* [Stored entries]
# # # # # # #

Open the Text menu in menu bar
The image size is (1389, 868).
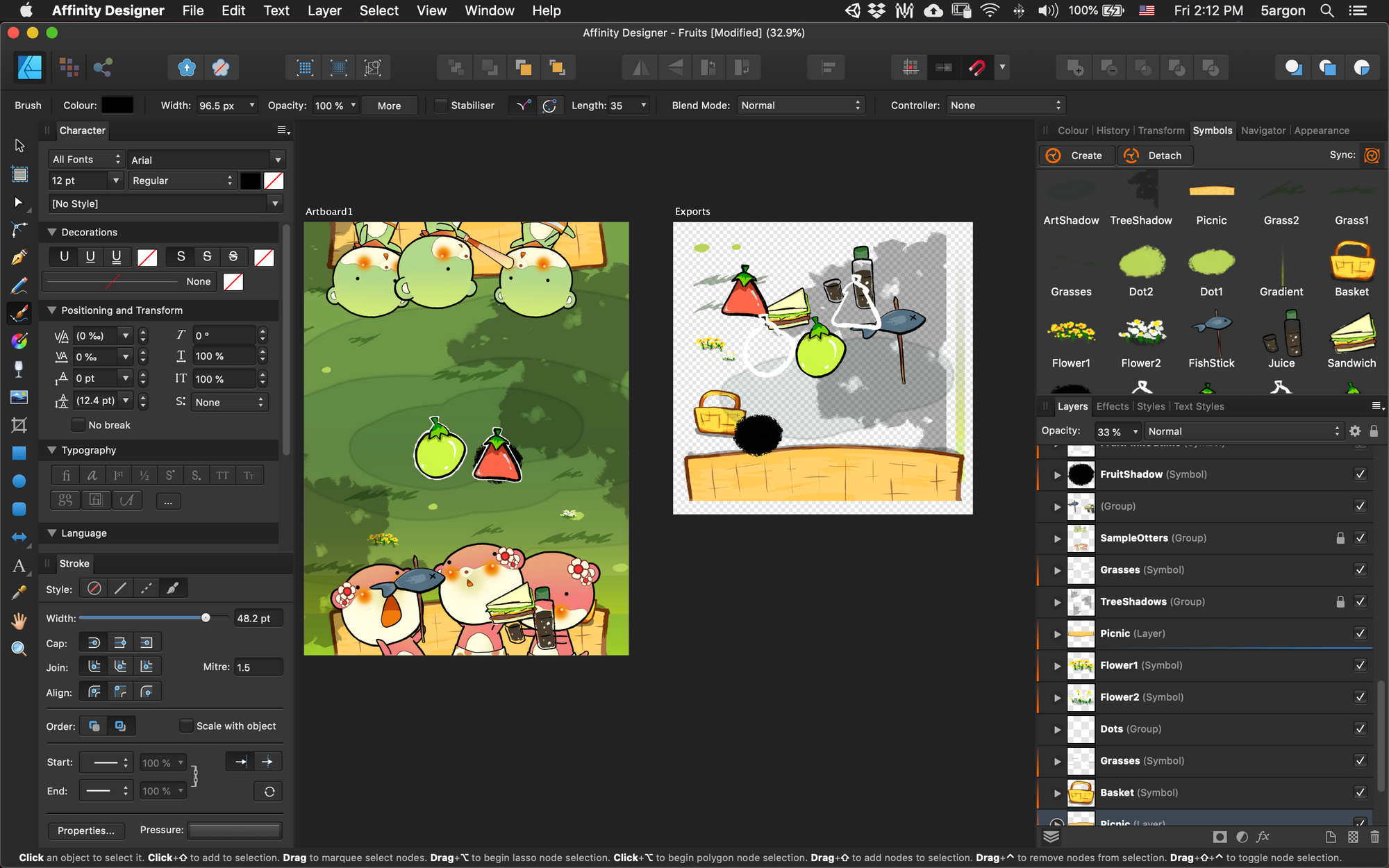275,11
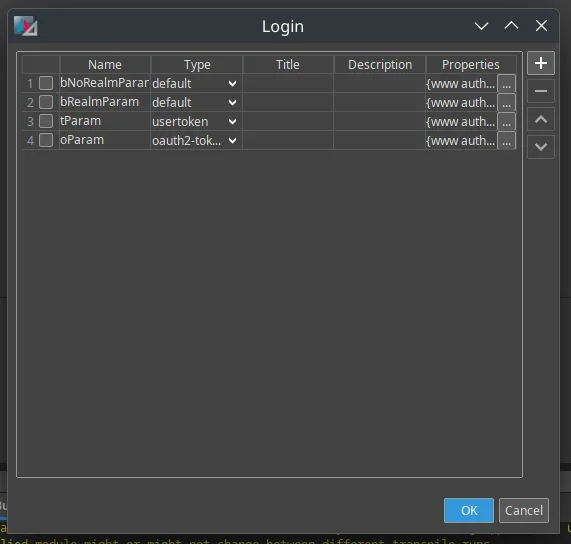Open properties editor for bNoRealmParam row
Viewport: 571px width, 544px height.
506,84
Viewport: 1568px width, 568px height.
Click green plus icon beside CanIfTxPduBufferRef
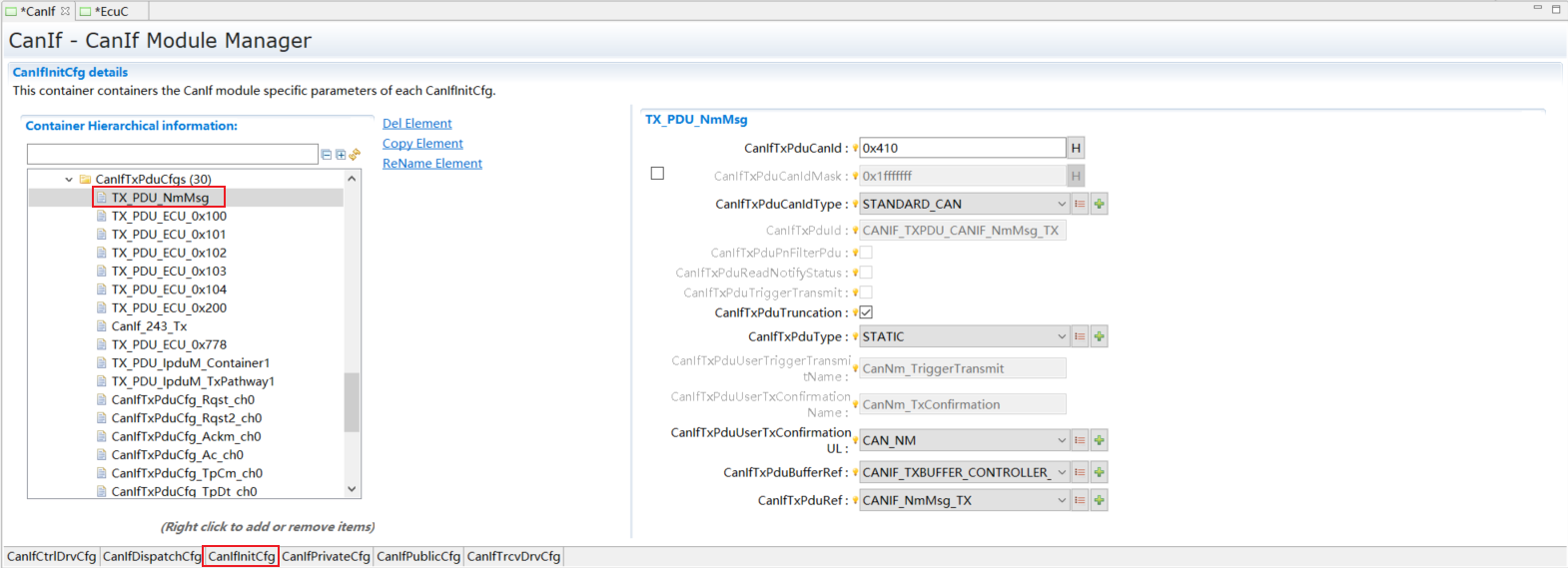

# # # # # # #

* [WHAT TO PRODUCE] When copying the records, reproduce every entry exactly and omit all pictures.

* [SOLUTION TO THE EXERCISE]
Open the Text menu in menu bar
The image size is (1389, 868).
275,11
Open properties editor for bNoRealmParam row
Viewport: 571px width, 544px height.
506,84
Viewport: 1568px width, 568px height.
Click green plus icon beside CanIfTxPduBufferRef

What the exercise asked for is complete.